The recent collective initiative of Punjab, Haryana, Delhi, and Uttar Pradesh governments to curb air pollution in urban areas of National Capital Region is a laudable move for many reasons. The first being, everyone has to play their part to reduce air pollution. This is the first time that the Court had ordered a ban on bursting of firecrackers in all the cities where air quality was poor. However, the ground impact of the order was not great because the implementation was poor. But this was the first time such order was passed at this scale. Though, in future, policymakers must keep in mind that such initiatives should propose blanket ban otherwise fractured initiatives will not give desired results.
Another good initiative is that the state governments of all these states have launched an awareness campaign supported by the technological solution for farmers to avoid stubble burning in their farms. This has significantly reduced the cases of stubble burning. I am sure that the collective efforts of these government will bring forward positive outcomes. I expectthat other states where air quality has worsened will also follow this example of collective and collaborative actions.
These efforts need to go beyond these states. I think, India, being one of the largest and most populated countries in the region, should take a leadership role in controlling air pollution in the region and the Government could forge a strategic alliance to reduce air pollution. This is also important because Asia-Pacific is among the worst-affected regions from air pollution-related issues and it is also reflected in terms of numbers in the burden of disease. According to a report by the UN Environment, 6.5 million people die annually from exposure to poor air quality. 70% of air pollution-related deaths occur in the Asia Pacific.

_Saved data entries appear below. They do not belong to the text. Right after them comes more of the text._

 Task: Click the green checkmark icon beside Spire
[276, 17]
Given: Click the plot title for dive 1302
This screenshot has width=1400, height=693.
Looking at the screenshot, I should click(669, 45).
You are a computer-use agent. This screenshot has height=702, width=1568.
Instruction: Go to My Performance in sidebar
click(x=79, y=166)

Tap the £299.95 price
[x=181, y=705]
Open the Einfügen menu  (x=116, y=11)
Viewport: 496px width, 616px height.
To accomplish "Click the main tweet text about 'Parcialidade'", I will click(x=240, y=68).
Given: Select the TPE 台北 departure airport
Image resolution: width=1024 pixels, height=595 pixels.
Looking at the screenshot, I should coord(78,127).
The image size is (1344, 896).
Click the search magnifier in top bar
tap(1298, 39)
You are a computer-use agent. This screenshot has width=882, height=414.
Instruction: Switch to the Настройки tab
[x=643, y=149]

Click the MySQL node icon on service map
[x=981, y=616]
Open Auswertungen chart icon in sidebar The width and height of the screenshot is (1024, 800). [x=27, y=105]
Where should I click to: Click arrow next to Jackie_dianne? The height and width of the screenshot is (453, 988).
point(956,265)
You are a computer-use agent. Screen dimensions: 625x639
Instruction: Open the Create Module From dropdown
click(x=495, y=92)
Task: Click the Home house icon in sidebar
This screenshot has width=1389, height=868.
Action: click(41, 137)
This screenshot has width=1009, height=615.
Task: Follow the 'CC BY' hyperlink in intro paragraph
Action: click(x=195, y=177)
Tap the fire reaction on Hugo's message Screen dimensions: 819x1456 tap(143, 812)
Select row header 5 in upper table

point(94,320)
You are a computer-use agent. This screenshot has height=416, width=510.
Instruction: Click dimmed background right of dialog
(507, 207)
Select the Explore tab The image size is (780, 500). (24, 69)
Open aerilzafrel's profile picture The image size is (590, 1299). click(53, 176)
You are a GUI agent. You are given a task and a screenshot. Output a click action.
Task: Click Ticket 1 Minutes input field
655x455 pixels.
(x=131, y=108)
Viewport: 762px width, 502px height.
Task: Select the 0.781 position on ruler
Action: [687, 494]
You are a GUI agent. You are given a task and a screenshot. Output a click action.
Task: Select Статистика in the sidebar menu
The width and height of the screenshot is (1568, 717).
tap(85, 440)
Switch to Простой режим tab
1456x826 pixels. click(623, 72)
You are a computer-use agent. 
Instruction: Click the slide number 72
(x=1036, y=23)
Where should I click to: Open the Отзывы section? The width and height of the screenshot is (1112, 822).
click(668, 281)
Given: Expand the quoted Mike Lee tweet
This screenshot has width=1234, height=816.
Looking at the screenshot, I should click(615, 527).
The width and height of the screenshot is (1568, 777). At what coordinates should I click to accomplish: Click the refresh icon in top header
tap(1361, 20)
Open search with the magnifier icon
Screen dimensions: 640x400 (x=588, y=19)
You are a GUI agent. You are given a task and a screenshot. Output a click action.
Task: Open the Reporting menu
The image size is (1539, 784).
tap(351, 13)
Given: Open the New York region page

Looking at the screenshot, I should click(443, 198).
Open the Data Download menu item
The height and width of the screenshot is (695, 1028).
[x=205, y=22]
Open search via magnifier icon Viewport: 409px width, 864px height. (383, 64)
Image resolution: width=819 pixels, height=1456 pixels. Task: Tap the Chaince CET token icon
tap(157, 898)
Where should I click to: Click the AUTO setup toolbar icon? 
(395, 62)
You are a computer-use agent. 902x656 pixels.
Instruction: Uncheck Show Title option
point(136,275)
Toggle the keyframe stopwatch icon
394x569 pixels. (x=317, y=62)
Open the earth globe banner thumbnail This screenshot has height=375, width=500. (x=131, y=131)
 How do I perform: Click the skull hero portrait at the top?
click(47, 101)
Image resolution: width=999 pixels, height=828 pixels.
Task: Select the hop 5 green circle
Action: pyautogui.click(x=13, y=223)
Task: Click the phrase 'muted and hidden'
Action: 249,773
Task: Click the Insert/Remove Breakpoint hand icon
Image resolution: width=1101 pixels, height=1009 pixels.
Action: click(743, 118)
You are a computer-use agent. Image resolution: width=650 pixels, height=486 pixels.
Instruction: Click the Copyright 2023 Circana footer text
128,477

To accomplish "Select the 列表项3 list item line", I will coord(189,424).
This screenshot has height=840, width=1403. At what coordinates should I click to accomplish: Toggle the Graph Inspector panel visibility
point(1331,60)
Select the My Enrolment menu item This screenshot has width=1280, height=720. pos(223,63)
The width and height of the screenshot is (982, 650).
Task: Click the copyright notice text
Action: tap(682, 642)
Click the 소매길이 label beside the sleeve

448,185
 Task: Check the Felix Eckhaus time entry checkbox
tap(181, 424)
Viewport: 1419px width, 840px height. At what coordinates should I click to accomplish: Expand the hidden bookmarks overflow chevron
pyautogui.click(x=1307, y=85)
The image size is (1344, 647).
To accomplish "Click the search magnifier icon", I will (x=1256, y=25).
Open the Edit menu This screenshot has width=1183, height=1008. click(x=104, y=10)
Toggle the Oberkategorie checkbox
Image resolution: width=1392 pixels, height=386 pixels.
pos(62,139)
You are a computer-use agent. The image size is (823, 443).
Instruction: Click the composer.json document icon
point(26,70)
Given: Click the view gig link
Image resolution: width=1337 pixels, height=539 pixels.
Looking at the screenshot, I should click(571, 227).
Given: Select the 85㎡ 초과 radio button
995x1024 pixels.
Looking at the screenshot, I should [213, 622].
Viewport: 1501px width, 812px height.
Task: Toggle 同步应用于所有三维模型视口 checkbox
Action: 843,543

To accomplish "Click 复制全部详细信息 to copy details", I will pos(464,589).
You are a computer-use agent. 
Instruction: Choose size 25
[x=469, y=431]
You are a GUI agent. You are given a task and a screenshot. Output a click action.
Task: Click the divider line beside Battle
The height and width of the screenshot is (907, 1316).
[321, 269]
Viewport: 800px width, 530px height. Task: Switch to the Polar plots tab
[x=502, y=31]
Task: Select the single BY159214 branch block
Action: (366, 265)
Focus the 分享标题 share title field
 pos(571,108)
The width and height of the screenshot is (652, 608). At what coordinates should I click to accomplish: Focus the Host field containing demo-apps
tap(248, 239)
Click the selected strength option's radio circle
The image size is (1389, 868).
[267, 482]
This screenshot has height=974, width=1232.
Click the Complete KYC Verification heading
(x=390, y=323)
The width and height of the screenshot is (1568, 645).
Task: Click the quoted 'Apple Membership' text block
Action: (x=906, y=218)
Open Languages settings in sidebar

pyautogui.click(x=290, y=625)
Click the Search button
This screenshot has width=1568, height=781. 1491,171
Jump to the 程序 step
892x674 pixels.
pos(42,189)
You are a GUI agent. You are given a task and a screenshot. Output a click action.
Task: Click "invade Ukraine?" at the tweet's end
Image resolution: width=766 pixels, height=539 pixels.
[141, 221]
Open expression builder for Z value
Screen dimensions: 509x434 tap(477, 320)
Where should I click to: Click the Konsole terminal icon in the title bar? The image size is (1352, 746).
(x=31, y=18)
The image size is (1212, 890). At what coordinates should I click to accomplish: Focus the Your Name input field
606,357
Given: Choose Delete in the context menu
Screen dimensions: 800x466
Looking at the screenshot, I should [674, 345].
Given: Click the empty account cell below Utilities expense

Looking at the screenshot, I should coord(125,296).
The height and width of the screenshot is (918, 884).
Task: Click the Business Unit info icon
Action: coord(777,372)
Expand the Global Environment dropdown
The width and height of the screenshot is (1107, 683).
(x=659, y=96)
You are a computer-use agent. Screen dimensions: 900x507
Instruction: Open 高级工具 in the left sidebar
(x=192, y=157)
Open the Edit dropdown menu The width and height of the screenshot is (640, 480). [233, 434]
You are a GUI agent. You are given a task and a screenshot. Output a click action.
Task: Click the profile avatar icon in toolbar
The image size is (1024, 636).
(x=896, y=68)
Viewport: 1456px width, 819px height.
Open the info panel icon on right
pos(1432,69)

One such partnership already exists. Established in 2015, the Asia Pacific Clean Air Partnership is a platform for policymakers and stakeholders to share knowledge, tools and innovative solutions to tackle air pollution in the region. The effectiveness of this partnership is not yet visible on the ground. It can become effective only when all partners are actively engaged and come forward with innovative and creative solutions to address the problem. Such initiatives need to be supported by national governments and it should be reflected in their policy-making; then the objectives of such associations can be fulfilled. It would therefore be imperative that nations, their local governments and civil society as well as other interest groups come together to address this common challenge to provide clean air for their citizens and save precious lives. The time to do it is now.